1. Notwithstanding any other provision of the Plan, no Option or any right with respect thereto, shall be assignable, transferable or given as collateral or any right with respect to them given to any third party whatsoever, and during the lifetime of the Employee each and all of such Employee’s rights to purchase Shares hereunder shall be exercisable only by the Employee, except, however, that (to the extent permitted by applicable laws) a Participant may request that Shares issued upon exercise of an Option shall be issued in the name of the Participant and his or her spouse, and in such case, if such Options are Approved 102 Options, the Shares (or other property received with respect to such Shares) shall be issued to the Trustee and held for the benefit of the Participant and his or her spouse for the Holding Period. Any such action made directly or indirectly, for an immediate validation or for a future one, shall be void.

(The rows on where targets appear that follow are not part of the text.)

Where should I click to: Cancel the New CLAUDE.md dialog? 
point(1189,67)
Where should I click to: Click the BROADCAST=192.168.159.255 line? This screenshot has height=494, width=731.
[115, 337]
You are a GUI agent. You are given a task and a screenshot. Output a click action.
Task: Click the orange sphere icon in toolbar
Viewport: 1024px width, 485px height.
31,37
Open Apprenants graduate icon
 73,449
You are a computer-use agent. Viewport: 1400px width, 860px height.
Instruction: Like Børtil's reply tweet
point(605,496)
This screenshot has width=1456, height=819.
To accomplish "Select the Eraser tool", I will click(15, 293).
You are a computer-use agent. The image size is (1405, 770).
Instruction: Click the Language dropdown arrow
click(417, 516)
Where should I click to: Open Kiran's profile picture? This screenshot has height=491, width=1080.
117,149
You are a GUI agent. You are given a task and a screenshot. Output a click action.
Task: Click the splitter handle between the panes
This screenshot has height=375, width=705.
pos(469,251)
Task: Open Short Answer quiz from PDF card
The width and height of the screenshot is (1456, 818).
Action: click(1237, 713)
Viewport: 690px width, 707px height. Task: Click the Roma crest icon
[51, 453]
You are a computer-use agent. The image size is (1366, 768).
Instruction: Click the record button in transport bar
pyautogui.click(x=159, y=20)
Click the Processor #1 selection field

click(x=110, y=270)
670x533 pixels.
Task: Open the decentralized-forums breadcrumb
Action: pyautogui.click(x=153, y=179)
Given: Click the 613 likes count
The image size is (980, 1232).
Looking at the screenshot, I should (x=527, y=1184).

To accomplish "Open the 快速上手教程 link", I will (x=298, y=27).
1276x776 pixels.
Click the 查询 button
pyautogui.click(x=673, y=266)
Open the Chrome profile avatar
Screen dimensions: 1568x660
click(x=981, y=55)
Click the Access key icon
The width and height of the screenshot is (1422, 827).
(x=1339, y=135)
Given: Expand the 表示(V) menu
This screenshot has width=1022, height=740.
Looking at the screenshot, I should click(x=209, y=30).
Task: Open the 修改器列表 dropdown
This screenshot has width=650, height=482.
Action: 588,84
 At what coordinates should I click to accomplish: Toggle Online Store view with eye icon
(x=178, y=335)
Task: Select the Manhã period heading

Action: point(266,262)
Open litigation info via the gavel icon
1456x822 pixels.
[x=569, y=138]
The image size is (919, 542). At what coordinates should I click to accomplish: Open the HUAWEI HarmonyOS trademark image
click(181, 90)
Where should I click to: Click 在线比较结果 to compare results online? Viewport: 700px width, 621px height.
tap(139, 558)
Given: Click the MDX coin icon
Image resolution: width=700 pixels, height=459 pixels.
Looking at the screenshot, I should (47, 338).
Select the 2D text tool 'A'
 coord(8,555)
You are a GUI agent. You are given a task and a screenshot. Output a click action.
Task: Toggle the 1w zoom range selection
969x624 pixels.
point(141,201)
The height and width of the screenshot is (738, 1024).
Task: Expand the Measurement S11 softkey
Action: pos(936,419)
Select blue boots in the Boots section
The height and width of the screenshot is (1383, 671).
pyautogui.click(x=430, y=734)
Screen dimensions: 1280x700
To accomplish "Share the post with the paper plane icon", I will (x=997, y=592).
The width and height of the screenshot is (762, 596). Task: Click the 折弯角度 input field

2. As long as Options or Shares purchased pursuant thereto are held by the Trustee on behalf of the Employee, all rights of the Employee over the Shares are personal, can not be transferred, assigned, pledged or mortgaged, other than by will or laws of descent and distribution.

VII. DIVIDEND

Any dividends payable with respect to Shares acquired upon exercise of an Option shall be subject to any applicable taxation on distribution of dividends, and when applicable subject to the provisions of Section 102 and the rules, regulations or orders promulgated thereunder.


VIII. TAX CONSEQUENCES

1. Any tax consequences arising from the grant or exercise of any Option, from the issuance of Shares covered thereby (including, without limitation, the Employee’s social security taxes if applicable) or from any other event or act (of the Company, and/or its Affiliate, or the Trustee or the Employee), hereunder, shall be borne solely by the Employee. The Company and/or its Affiliate, and/or the Trustee shall withhold taxes according to the requirements under the applicable laws, rules, and regulations, including withholding taxes at source.

2. The Company and/or, when applicable, the Trustee shall not be required to release any share certificate to an Employee until all required payments have been fully made to the Company and all of the Employee’s tax liabilities arising from the grant or exercise of an Option have been satisfied.